This response was given on 14 May 2020

The Immigration Rules already provide for undocumented migrants to regularise their status.

The Government therefore has no plans to create an earned amnesty route for such migrants.

The Government remains committed to an immigration policy which welcomes and celebrates people here legally but deters illegal immigration. We must prevent the abuse of benefits and services, remove immigration offenders and foreign national offenders from the UK and disrupt the organised crime groups that prey on the vulnerable.

The Immigration Rules already provide for undocumented migrants, who have not broken the law except for remaining here without lawful immigration status and have been in the UK for a long time, to regularise their status. This will remain the case when the new points-based immigration system is implemented. If appropriate in light of the situation in their country of origin, migrants may claim asylum or otherwise make an application for leave to remain where there are grounds to do so. The Government will therefore not create a new earned amnesty route as requested by this petition.

The current private life Immigration Rules provide for an adult who: has lived continuously in the UK for at least 20 years; is aged between 18 and 25 years and has spent at least half of their life living here; or, has lived continuously in the UK for less than 20 years, but there would be very significant obstacles to their integration into the country of return; or, a child (under 18 years), who has lived continuously in the UK for 7 years where it would not be reasonable for them to leave; to remain in the UK.
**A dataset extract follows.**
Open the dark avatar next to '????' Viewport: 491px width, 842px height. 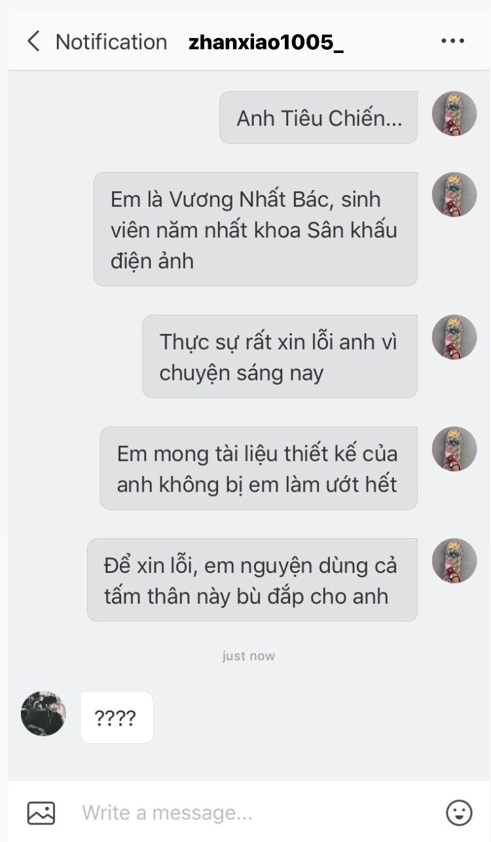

Alternatively, families can regularise their status under the family Immigration Rules where there is a qualifying partner or child (British or lived continuously in the UK for at least seven years) and it is unreasonable to expect family life to continue outside the UK or for the child to leave.

A fee waiver is available for those who are destitute, at risk of destitution; or where there are welfare concerns for a child of a parent in receipt of a low income, or exceptional financial circumstances. Additionally, the Home Office recognises the need to assist some of the more vulnerable members of our society and provided for exceptions to the need to pay application fees in a number of specific circumstances, for example, in relation to refugees and persons deriving rights under European law, and wider government policy (such as the protection of spouses from domestic abuse and the protection of vulnerable children).
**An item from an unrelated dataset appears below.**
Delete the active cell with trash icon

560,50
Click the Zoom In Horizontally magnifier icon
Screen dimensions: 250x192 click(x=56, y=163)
Immigration and Nationality (Fees) Regulations also include a discretionary waiver for those who are applying for leave to remain in the UK based on their European Convention on Human Rights (ECHR) rights and can demonstrate they meet the relevant criteria.

For those who do not meet the requirements of these Rules, there is provision for a grant of leave where there are exceptional circumstances or compelling compassionate grounds which would mean refusal would result in unjustifiably harsh consequences for the applicant. Each application is considered on its merits, taking into account individual circumstances. This reflects our obligations under the ECHR.
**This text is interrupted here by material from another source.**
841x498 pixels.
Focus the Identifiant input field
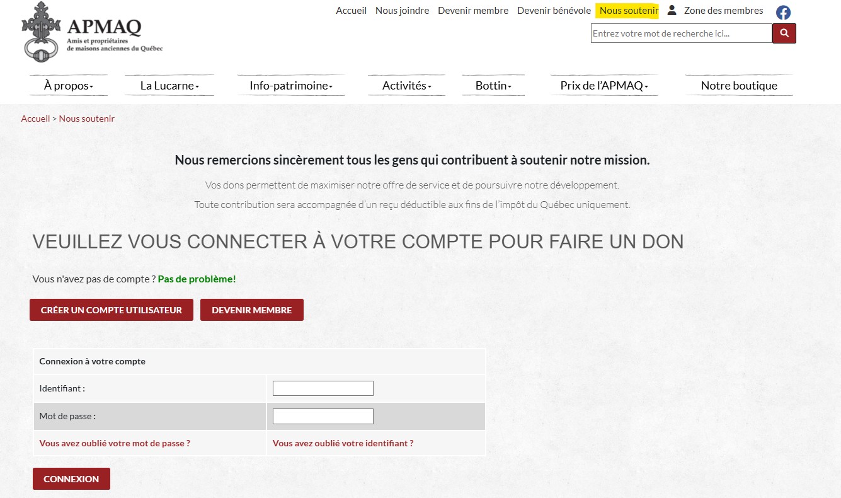pos(323,388)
These Immigration Rules, which do not form part of the new points-based immigration system, are kept under continuous review and adjusted where necessary in light of feedback, impact and the findings of the courts.

Home Office

This is a revised response. The Petitions Committee requested a response which more directly addressed the request of the petition. You can find the original response towards the bottom of the petition page (https://petition.parliament.uk/petitions/301696)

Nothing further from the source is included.